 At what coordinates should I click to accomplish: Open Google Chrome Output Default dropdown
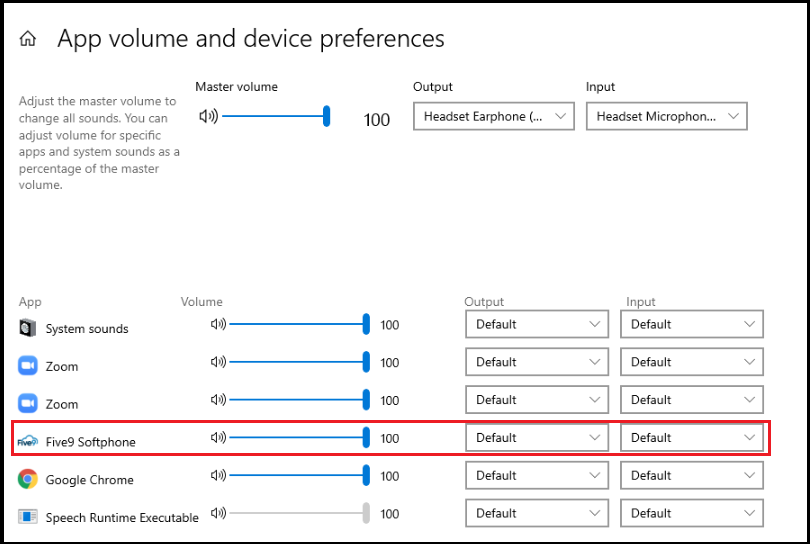(537, 475)

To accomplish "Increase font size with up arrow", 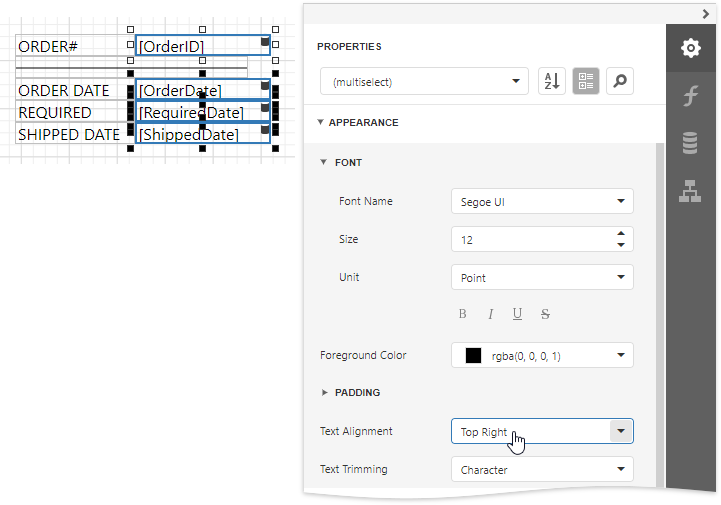I will click(x=621, y=234).
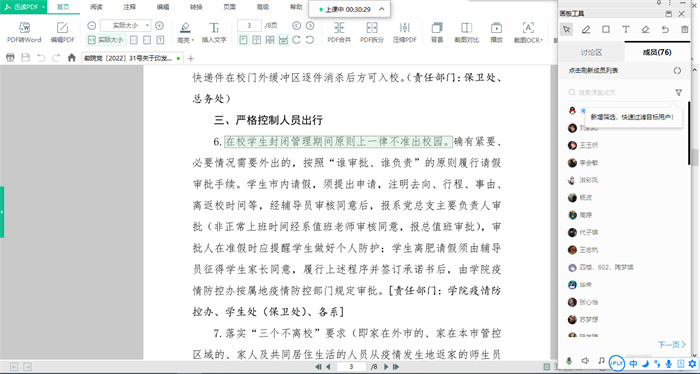The height and width of the screenshot is (374, 700).
Task: Select the pencil drawing tool in 画板工具
Action: pyautogui.click(x=586, y=29)
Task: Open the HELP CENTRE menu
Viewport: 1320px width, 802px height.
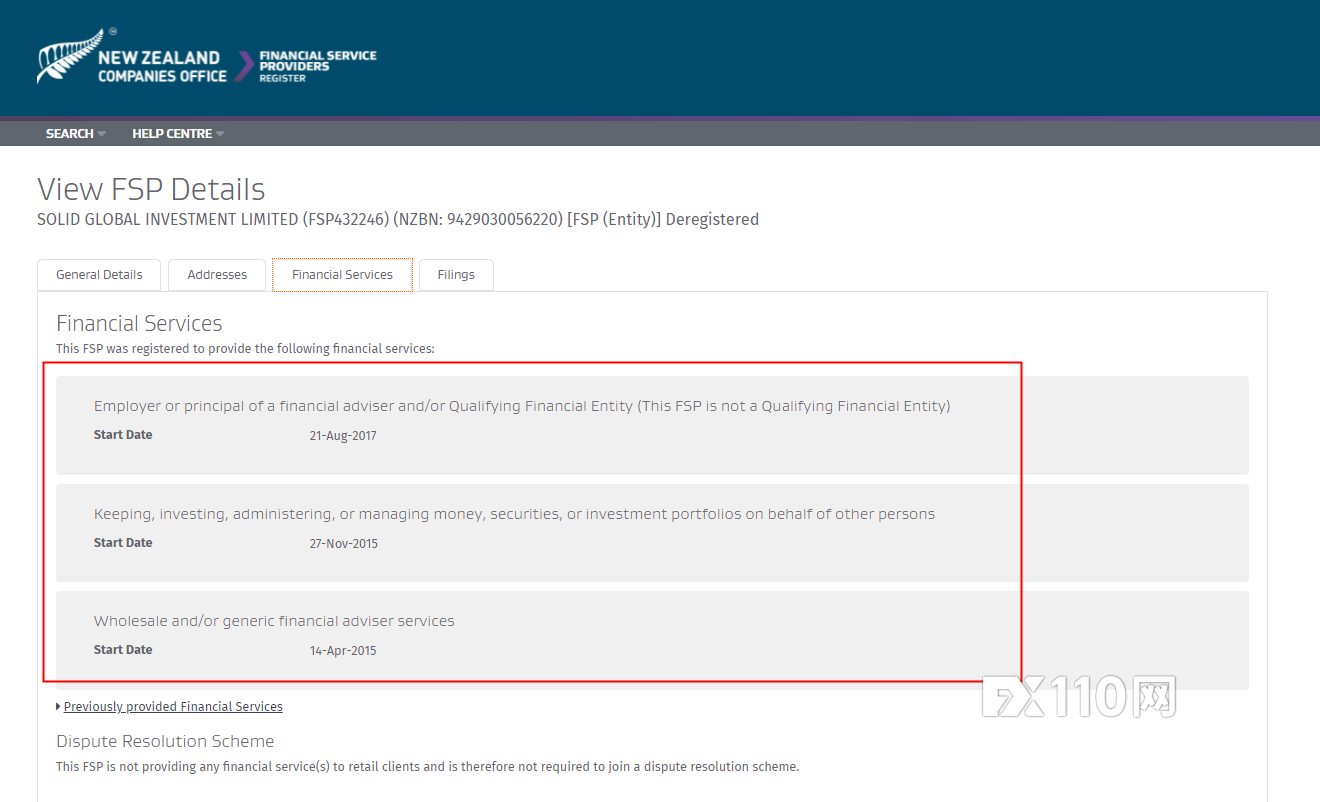Action: [x=172, y=134]
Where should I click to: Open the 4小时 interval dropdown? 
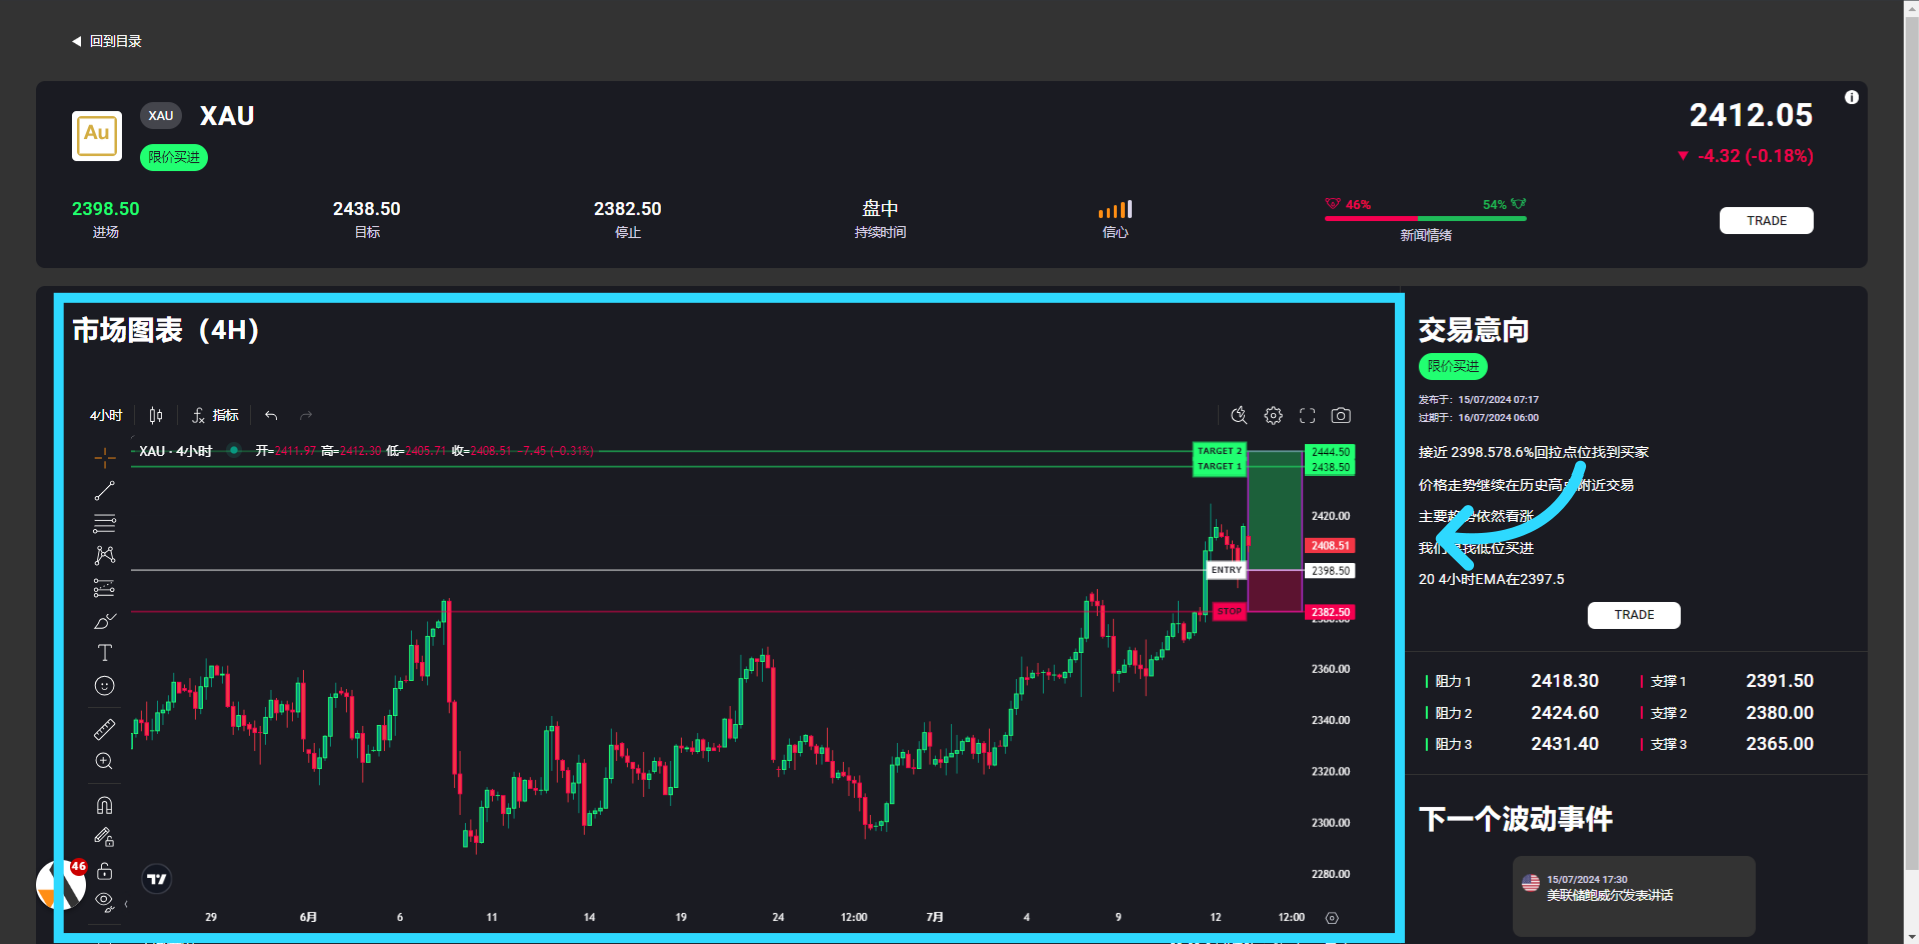click(106, 415)
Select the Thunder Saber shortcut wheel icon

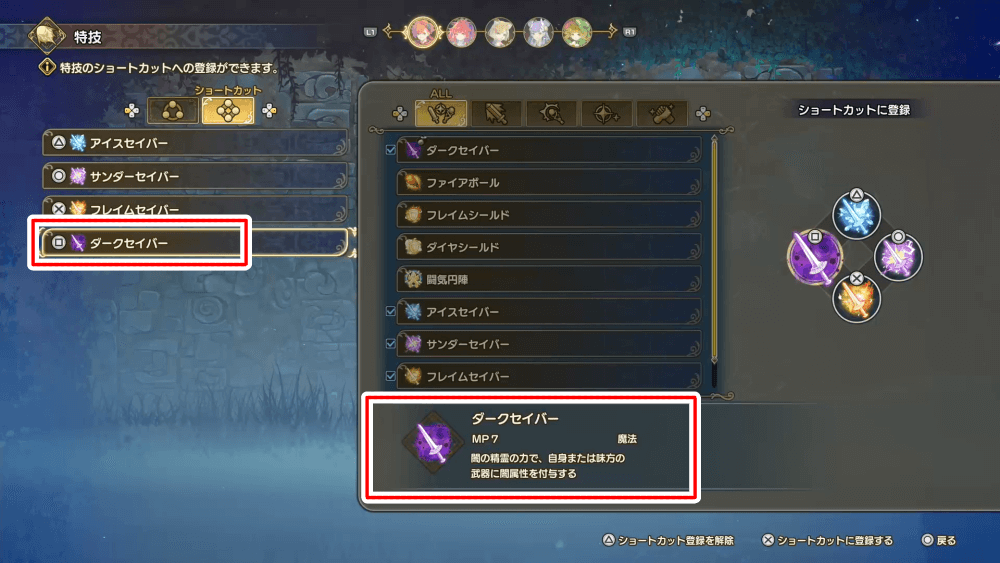click(898, 257)
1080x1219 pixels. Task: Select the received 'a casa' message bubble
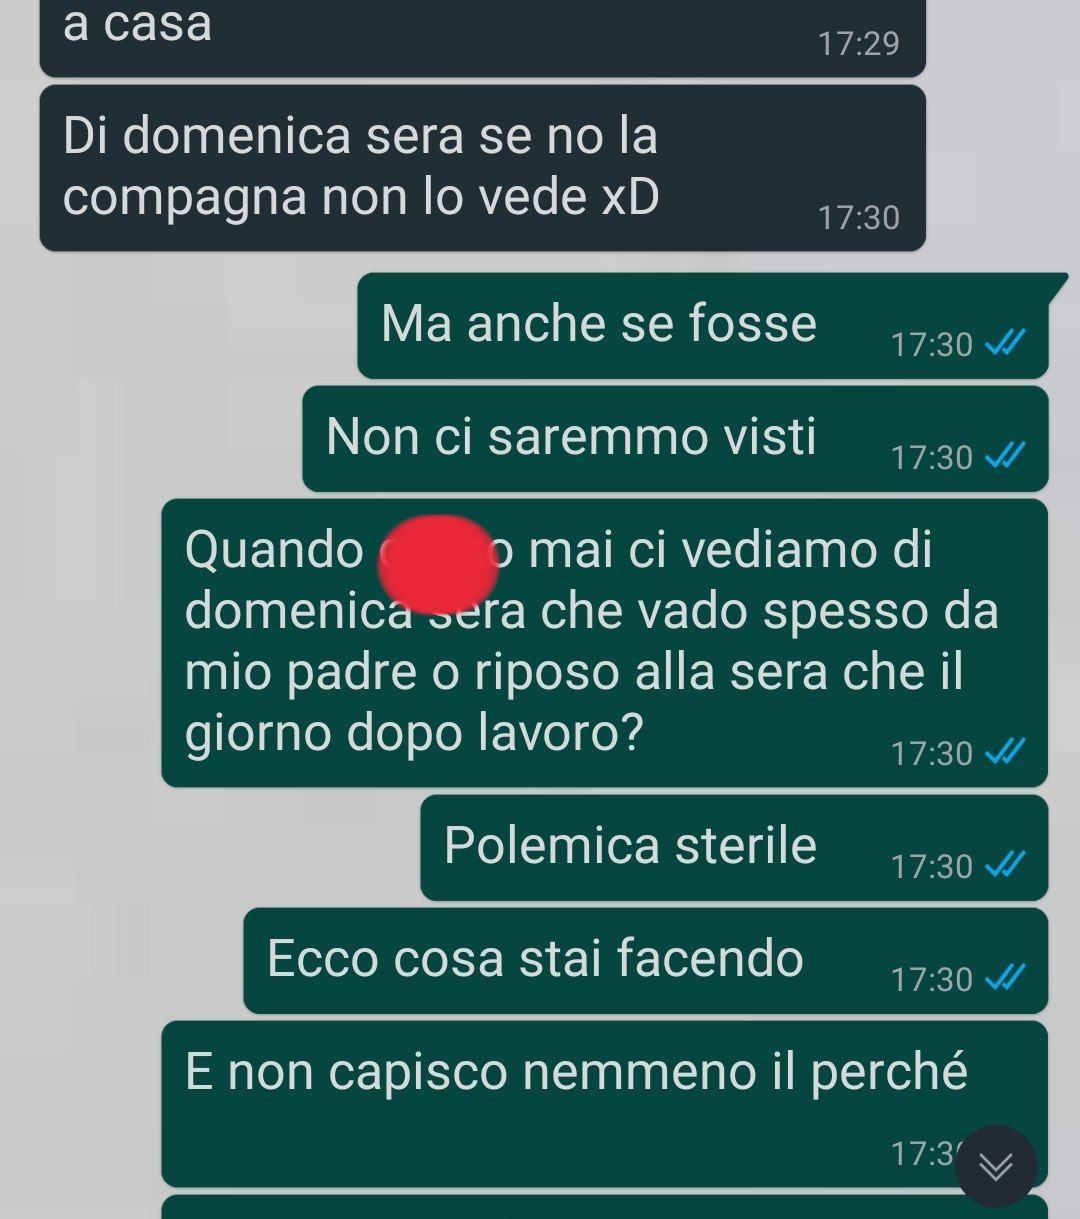pyautogui.click(x=483, y=35)
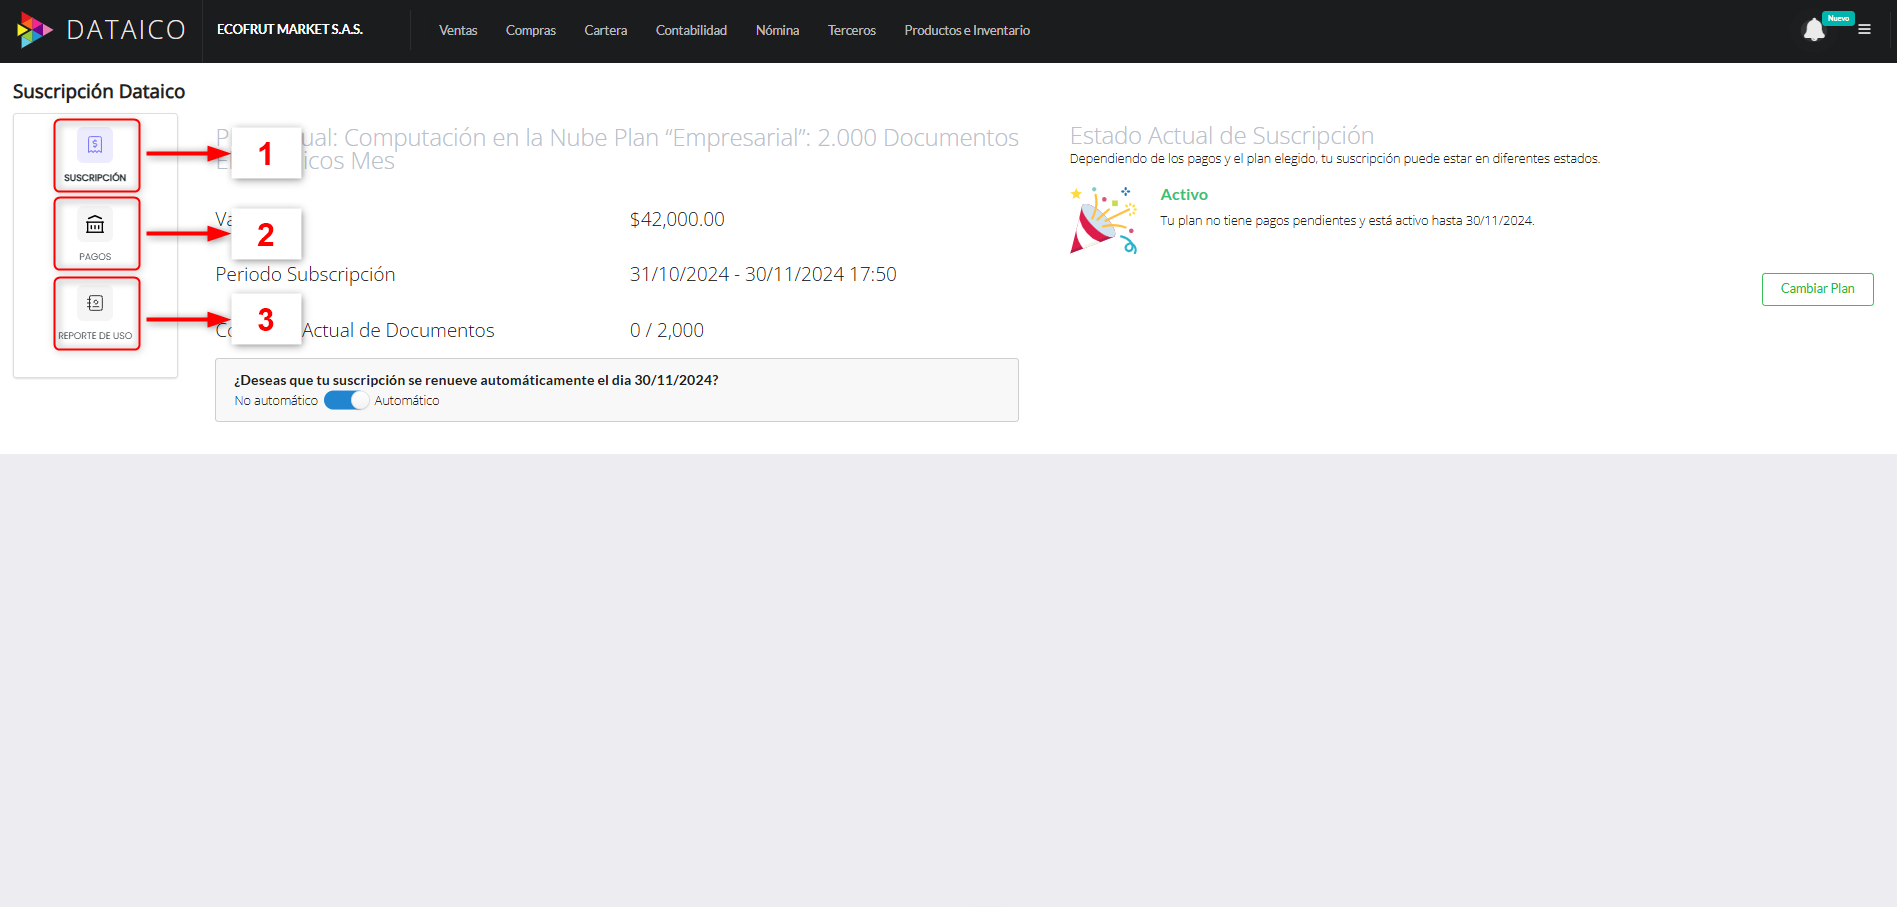Screen dimensions: 1897x907
Task: Open the Nómina menu
Action: click(777, 31)
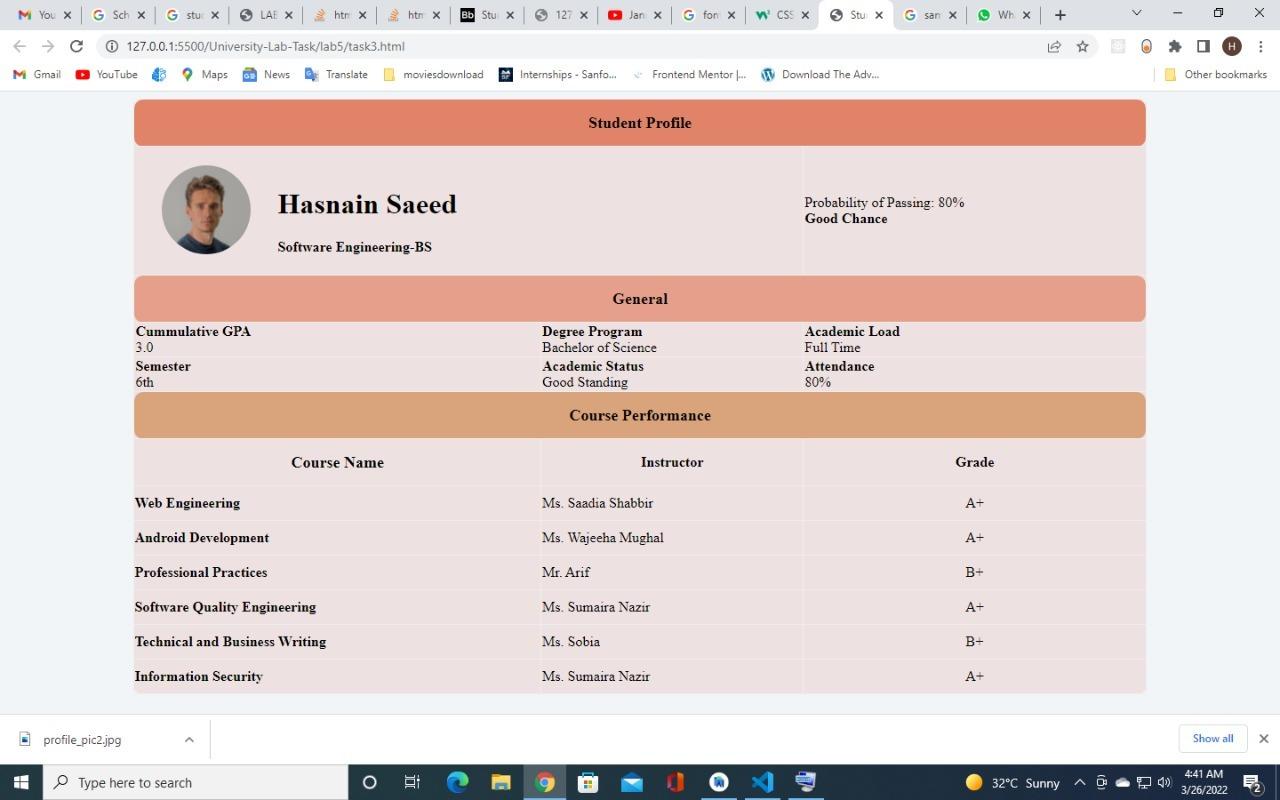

● **WORK TO BE COMPLETED**: No pictures should appear in the answer, which is to be the lines from the line with "Viewport: 1320px width, 802px height." through the end of the records above, restated exactly.

● **THE COMPLETED TASK**:
Viewport: 1320px width, 802px height.
Action: [x=172, y=134]
Where should I click to: Open the 4小时 interval dropdown? 
click(106, 415)
Select the Thunder Saber shortcut wheel icon

click(898, 257)
1080x1219 pixels. Task: Select the received 'a casa' message bubble
pyautogui.click(x=483, y=35)
Screen dimensions: 1897x907
Task: Open the Nómina menu
Action: click(777, 31)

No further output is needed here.